El equilibrio bíblico nos enseña “ocupaos en vuestra salvación con temor y temblor, porque Dios es el que en vosotros produce así el querer como el hacer”. Dios te ha salvado, te ha dado Su Espíritu, ha puesto el querer como el hacer, entonces ve y hazlo. No hay más cuestionamientos que ese. 1 Timoteo 4:7-8, nos dice: “Ejercítate para la piedad; porque el ejercicio corporal para poco es provechoso, pero la piedad para todo aprovecha”.

Vuelvo a decir, aquí Pablo no le está hablando al Espíritu Santo. Nos lo dice a ti y a mí. “Ejercítate para la piedad”. Aquí vemos que Pablo está haciendo responsable a Timoteo de ejercitarse para el progreso de una vida agradable delante de Dios. No debía relajarse y confiar en que el Señor le daría ese progreso, aunque era consciente de que cualquier progreso provenía de la ayuda divina. Por ello es que Pablo lo exhortaba: “Ejercítate en la piedad”. Que es otra forma de decir “ocupaos en vuestra salvación”.

A muchos creyentes hoy en día esto les suena carnal, obras humanas. Ellos dicen: “No, solo debemos orar y que el Señor lo haga en nosotros”. Llegan a un punto tal, que anulan toda exhortación bíblica, y todo esfuerzo, disciplina y preparación lo catalogan como salvación por obras. Esto es muy peligroso. Ellos creen que mientras les fluya orar, evangelizar, leer la Palabra, ayudar a algún necesitado, renunciar a todo y demás, esto es del Espíritu, pero si no les fluye, es que Dios no lo ha puesto en su corazón. Vuelvo a decirlo: ¡Esto es muy peligroso…y antibíblico! La Biblia dice: “Ejercítate en la piedad”. Y a la vez en 2 Pedro 1:3, nos dice que “todas las cosas que pertenecen a la vida y la piedad nos han sido dadas por su divino poder”.

Antes éramos esclavos del pecado, y solo podíamos pecar.
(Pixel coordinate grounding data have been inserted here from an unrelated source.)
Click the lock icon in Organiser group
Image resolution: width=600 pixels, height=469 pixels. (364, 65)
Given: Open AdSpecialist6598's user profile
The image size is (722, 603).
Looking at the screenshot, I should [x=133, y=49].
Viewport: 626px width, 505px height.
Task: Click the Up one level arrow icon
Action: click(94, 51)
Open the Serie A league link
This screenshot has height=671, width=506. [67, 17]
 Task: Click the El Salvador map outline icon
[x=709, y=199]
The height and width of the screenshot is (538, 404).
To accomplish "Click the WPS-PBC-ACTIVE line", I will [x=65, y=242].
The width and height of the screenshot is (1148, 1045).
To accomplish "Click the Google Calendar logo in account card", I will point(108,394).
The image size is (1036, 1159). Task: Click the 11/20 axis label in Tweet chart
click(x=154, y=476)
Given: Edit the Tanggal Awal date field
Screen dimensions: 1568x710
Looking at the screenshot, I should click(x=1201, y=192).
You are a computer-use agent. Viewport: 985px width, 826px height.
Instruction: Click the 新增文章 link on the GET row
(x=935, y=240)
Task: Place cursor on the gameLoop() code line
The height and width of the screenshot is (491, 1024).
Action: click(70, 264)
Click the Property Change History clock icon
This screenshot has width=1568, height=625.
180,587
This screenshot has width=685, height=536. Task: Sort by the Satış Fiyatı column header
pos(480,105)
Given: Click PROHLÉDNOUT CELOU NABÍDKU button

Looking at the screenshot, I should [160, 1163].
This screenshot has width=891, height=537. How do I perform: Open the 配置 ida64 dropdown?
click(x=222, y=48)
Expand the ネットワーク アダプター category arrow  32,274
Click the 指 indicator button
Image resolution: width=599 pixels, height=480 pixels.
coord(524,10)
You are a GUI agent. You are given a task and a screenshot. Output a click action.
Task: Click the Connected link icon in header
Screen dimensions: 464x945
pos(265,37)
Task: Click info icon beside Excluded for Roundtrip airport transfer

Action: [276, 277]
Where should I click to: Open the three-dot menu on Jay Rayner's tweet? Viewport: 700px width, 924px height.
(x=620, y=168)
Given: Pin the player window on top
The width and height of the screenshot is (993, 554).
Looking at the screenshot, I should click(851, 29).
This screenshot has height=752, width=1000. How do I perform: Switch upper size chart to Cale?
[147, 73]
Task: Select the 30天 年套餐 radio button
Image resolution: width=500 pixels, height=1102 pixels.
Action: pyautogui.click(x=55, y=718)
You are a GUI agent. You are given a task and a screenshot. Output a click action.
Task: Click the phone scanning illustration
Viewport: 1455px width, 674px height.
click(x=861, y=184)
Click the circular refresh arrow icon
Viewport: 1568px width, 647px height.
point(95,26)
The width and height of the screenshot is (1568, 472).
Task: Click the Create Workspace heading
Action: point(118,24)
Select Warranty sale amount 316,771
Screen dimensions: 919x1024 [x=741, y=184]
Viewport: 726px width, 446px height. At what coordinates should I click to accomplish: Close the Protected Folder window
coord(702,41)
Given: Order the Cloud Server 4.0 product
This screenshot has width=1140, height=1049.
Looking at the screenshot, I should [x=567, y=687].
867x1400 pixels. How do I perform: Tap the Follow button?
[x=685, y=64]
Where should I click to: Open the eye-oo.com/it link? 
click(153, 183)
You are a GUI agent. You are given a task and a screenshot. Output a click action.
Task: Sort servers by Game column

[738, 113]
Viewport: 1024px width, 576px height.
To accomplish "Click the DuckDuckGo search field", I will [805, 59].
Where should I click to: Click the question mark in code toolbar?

Pero ahora, libertados del pecado, debemos “presentar nuestros cuerpos en sacrificio vivo” (Romanos 12:1), y “ejercitarnos para la piedad”, porque “todas las cosas que pertenecen a la vida y la piedad nos han sido dadas por su divino poder”. Ahora sí podemos, porque Él no nos ha dado espíritu de cobardía, sino de poder, de amor y de dominio propio” ( 2 Timoteo 1:7). O en otras palabras: “ocupaos en vuestra salvación con temor y temblor, porque Dios es el que en vosotros produce así el querer como el hacer”. Por esto el escritor de Hebreos nos pregunta: “¿Cómo escaparemos nosotros si descuidamos una salvación tan grande?” (Hebreos 2:3).